Deep Tech at Duke Funds Four AI for Metascience Projects Through OpenAI Partnership
Deep Tech @ Duke University is excited to announce the four research projects that we are funding through the Artificial Intelligence (AI) for Metascience research program. Duke has partnered with OpenAI to establish this program, which explores how AI can accelerate scientific discovery through multidisciplinary collaborations.

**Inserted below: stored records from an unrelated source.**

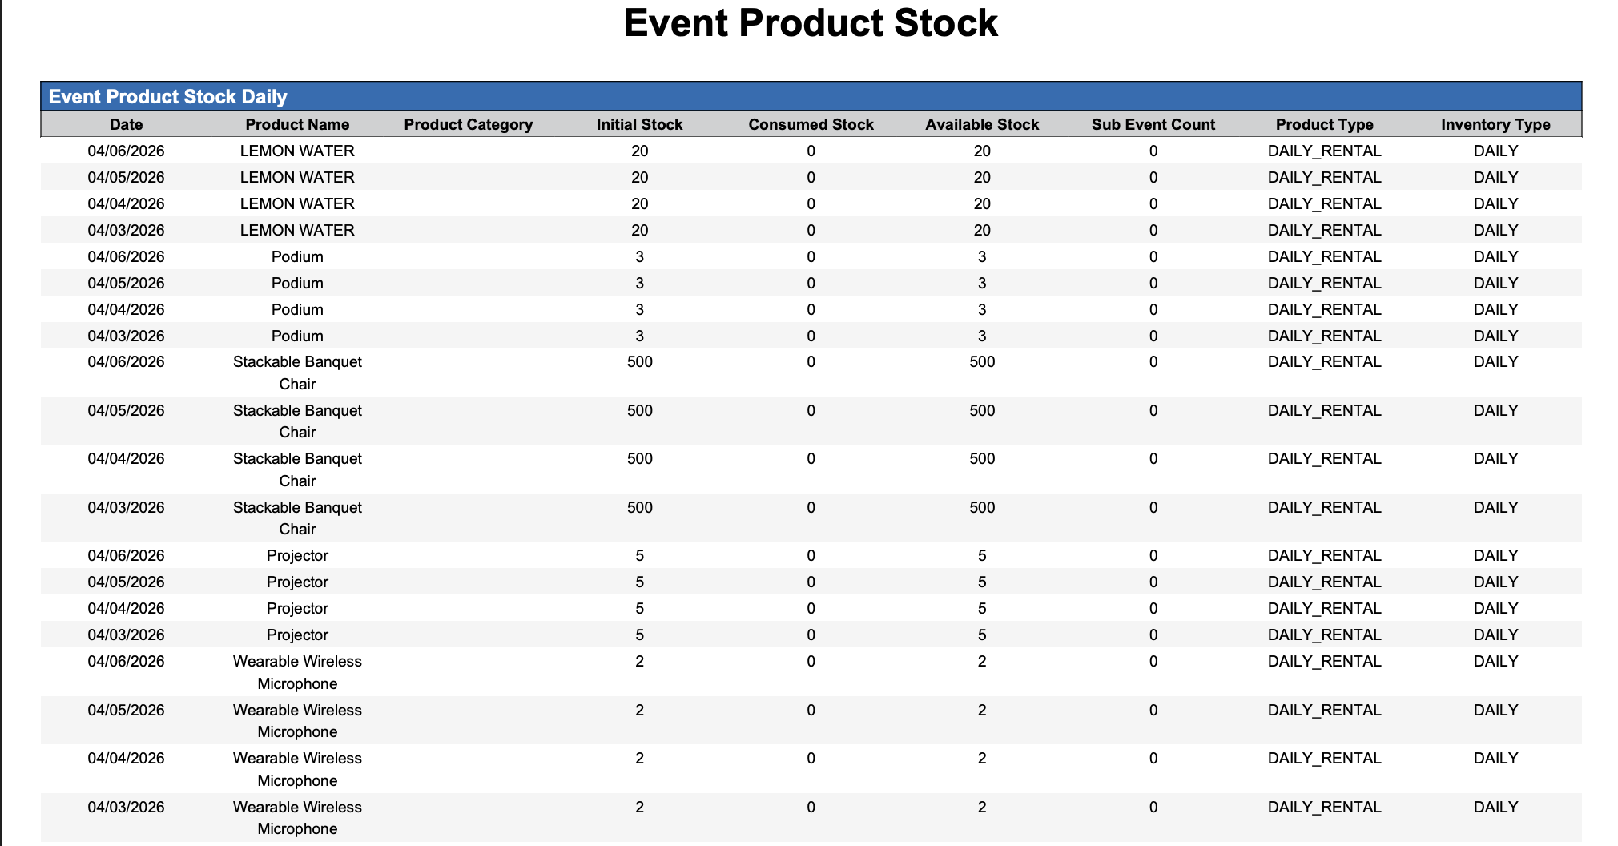Click the first Podium product name cell
Screen dimensions: 1618x846
point(297,256)
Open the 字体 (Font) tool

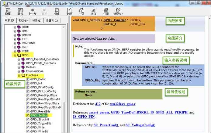point(93,11)
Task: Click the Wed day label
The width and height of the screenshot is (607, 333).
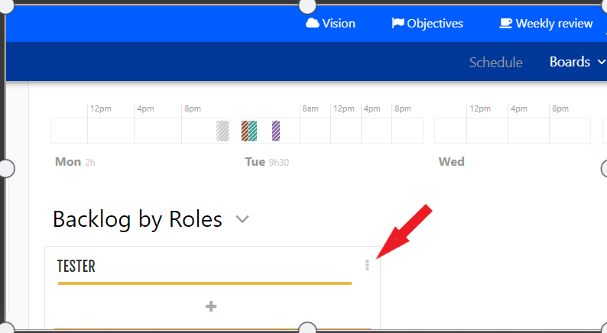Action: coord(451,162)
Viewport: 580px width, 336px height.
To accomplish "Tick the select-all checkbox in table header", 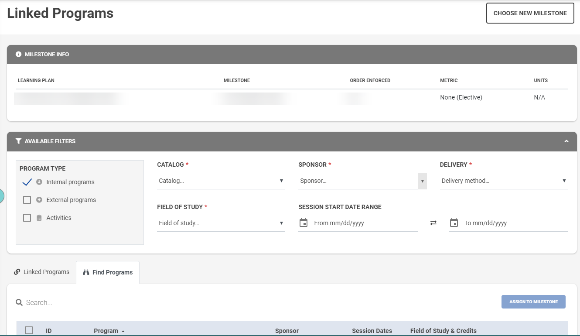I will click(x=29, y=330).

Deep Tech released a Request for Proposals (RFP) on March 27th and received a large number of strong proposals, all reflecting a commitment to advancing metascience. After careful review within our Deep Tech Team —David Hoffman, Buz Waitzkin, and Merritt Cahoon —along with our faculty advisory committee, which includes Nita Farahany, Ashish Anora, Evan Levine, and Brandon Garrett, we selected four projects to fund. Due to limited resources, many excellent proposals could not be supported. We are grateful to all who submitted and look forward to future opportunities to collaborate.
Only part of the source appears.